De acordo com a Agência Reguladora de Medicamentos e Produtos de Saúde (MHRA), órgão britânico equivalente à Anvisa, o risco é considerado raro, mas existe. Por isso, a orientação é que médicos e usuários desses medicamentos estejam atentos a sinais de inflamação no pâncreas e a possíveis agravamentos do quadro.
O alerta do MHRA foi motivado por centenas de notificações de pancreatite associadas ao uso de agonistas de GLP-1 ou GIP/GLP-1. Dados oficiais do Reino Unido registraram 1.296 casos de pancreatite relacionados a essas medicações entre 2007 e outubro de 2025. Entre eles, 19 evoluíram para óbito e 24 foram classificados como pancreatite necrosante, uma forma grave da doença.
A pancreatite aguda já constava como possível efeito colateral nas bulas das canetas emagrecedoras. Medicamentos como Mounjaro e produtos à base de semaglutida informam risco de desenvolvimento de pancreatite na ordem de 0,1 a 1 caso a cada 100 usuários.

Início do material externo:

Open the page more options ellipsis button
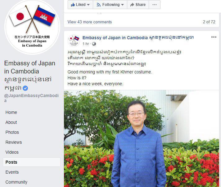This screenshot has height=187, width=221. (155, 5)
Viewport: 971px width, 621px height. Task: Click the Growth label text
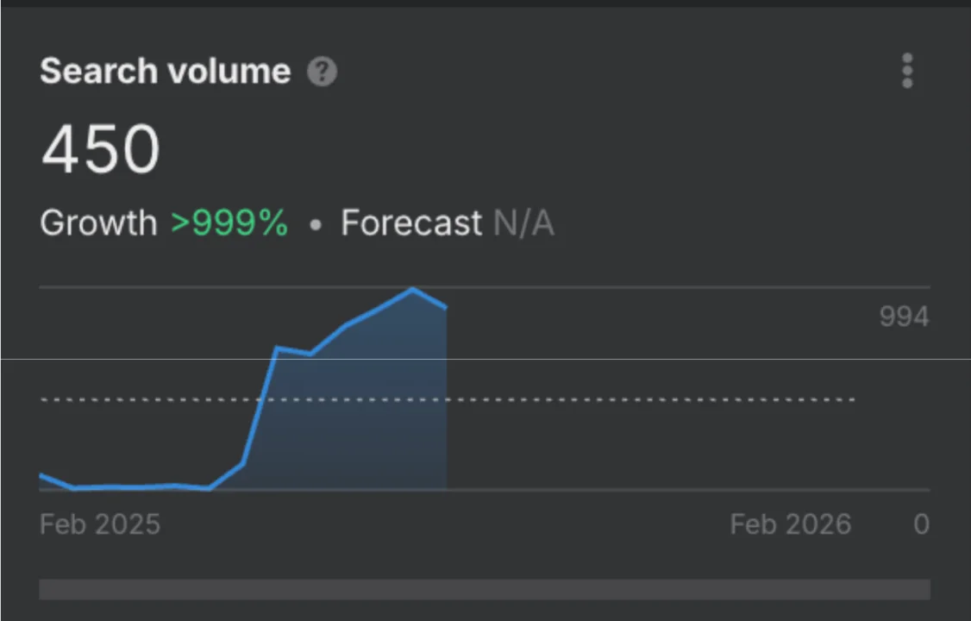(x=98, y=223)
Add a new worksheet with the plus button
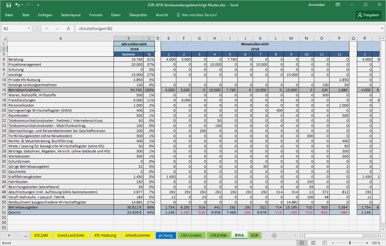This screenshot has height=246, width=386. (274, 236)
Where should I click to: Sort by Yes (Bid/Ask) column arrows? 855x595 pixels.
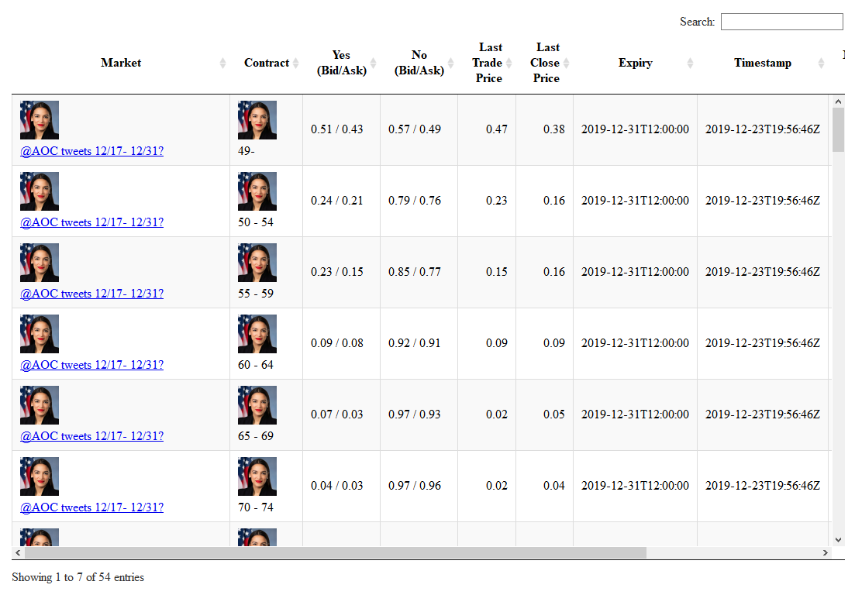(373, 64)
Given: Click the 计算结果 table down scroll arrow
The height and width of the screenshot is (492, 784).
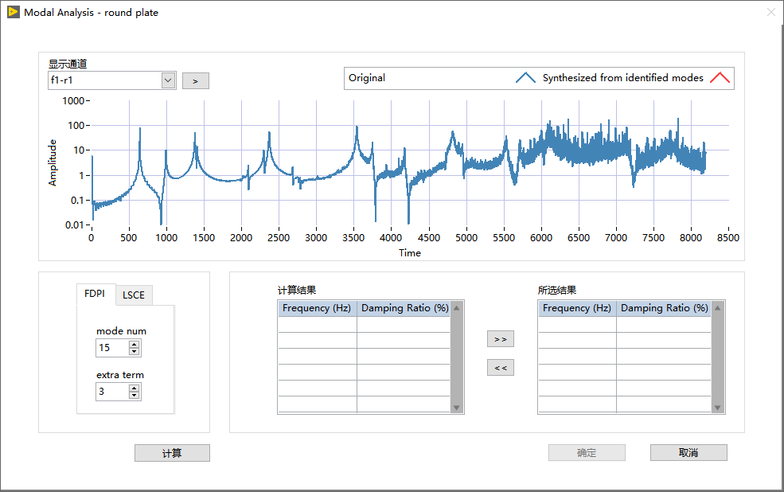Looking at the screenshot, I should pos(457,408).
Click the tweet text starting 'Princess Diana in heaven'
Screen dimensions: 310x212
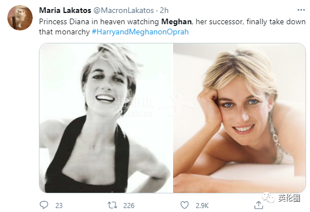click(x=172, y=27)
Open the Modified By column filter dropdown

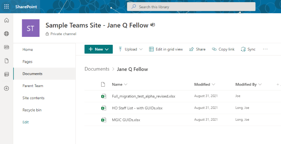coord(248,85)
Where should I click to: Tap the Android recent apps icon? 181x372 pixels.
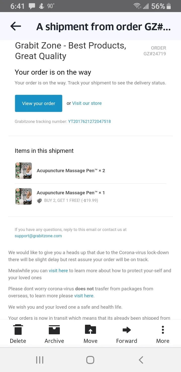[x=40, y=360]
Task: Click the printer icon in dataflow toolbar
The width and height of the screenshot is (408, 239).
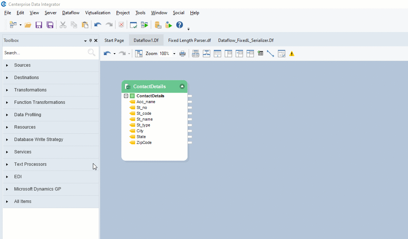Action: (183, 54)
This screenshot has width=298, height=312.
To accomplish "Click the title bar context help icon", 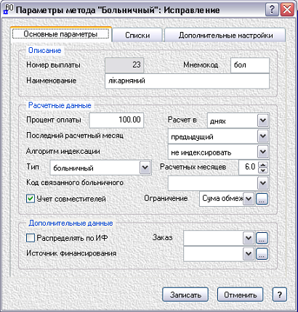I will [x=272, y=10].
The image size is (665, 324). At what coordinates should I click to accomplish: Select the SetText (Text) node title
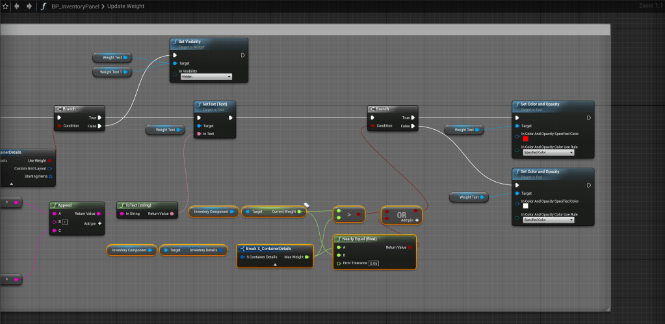click(215, 104)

As autoridades britânicas, porém, reforçam a necessidade de maior vigilância diante da ocorrência de quadros graves e potencialmente fatais. Mesmo com baixa frequência, a combinação entre amplo uso populacional e um desfecho possível tão severo mantém o tema sob monitoramento constante.
Procure atenção médica urgente se você sentir dor abdominal severa e persistente, que pode irradiar para as costas e pode ser acompanhada de náusea e vômito
MHRA
Para o endocrinologista Carlos Eduardo Barra Couri, professor da Universidade de São Paulo em Ribeirão Preto e colunista de VEJA SAÚDE, a divulgação do alerta não deve ser interpretada como motivo para pânico ou suspensão em massa dos tratamentos.
Ele pontua que estudos de mundo real publicados em 2026 indicam boa segurança dos medicamentos quando comparados a grupos que não fizeram uso dessas drogas, incluindo pesquisas que sugerem redução do risco de pancreatite em alguns cenários.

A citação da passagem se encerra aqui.